## Begin Input material
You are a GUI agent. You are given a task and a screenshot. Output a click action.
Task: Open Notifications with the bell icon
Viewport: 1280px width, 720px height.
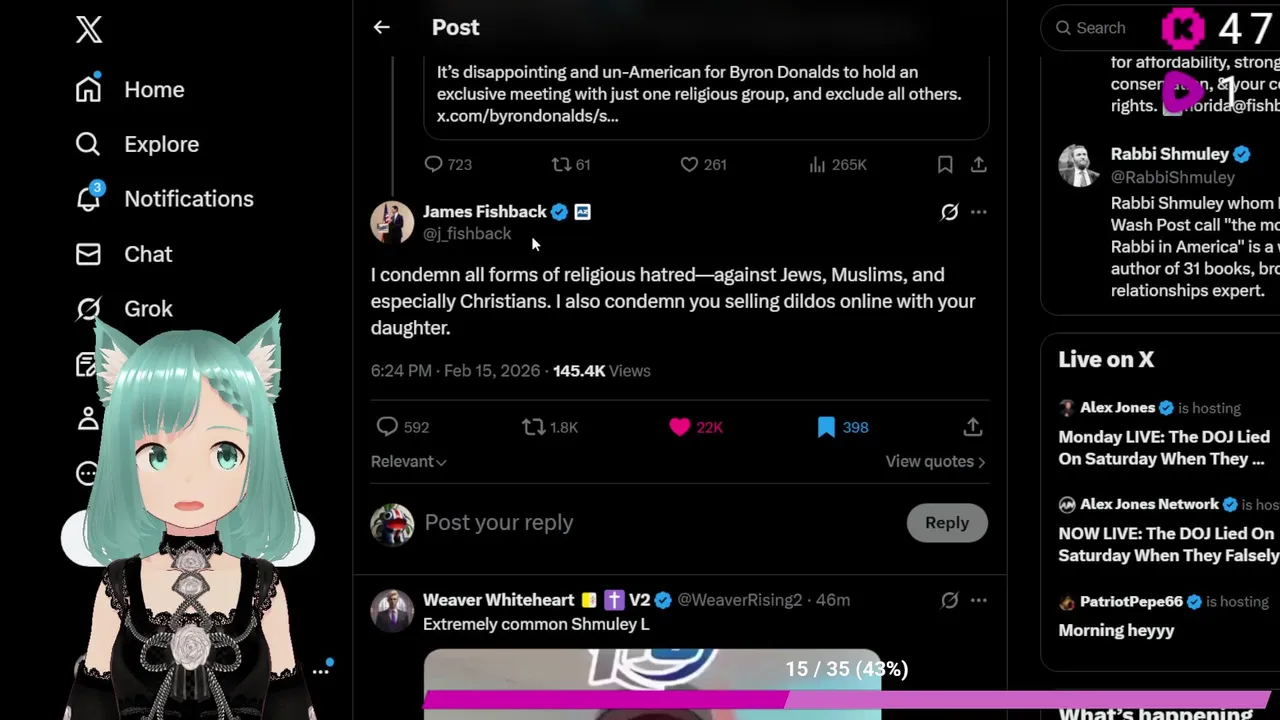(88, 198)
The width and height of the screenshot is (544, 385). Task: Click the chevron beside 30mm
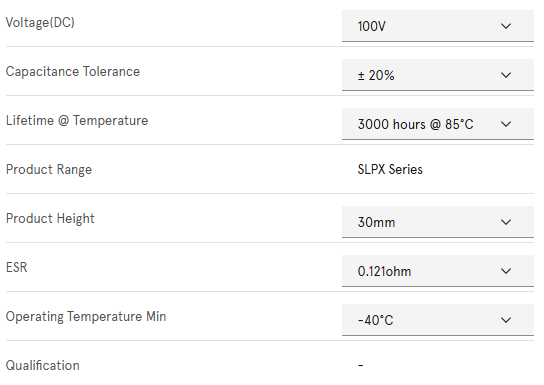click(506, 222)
## End Input material
## Begin Input material
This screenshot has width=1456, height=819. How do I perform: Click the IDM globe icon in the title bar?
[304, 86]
## End Input material
Exercise prompt
Please format everything in the data above, from the line containing "The width and" down to the line containing "click(506, 222)", both lines included, as a numbered list. Skip blank lines and leave out the pictures.

Complete answer
1. The width and height of the screenshot is (544, 385). Task: Click the chevron beside 30mm
2. click(506, 222)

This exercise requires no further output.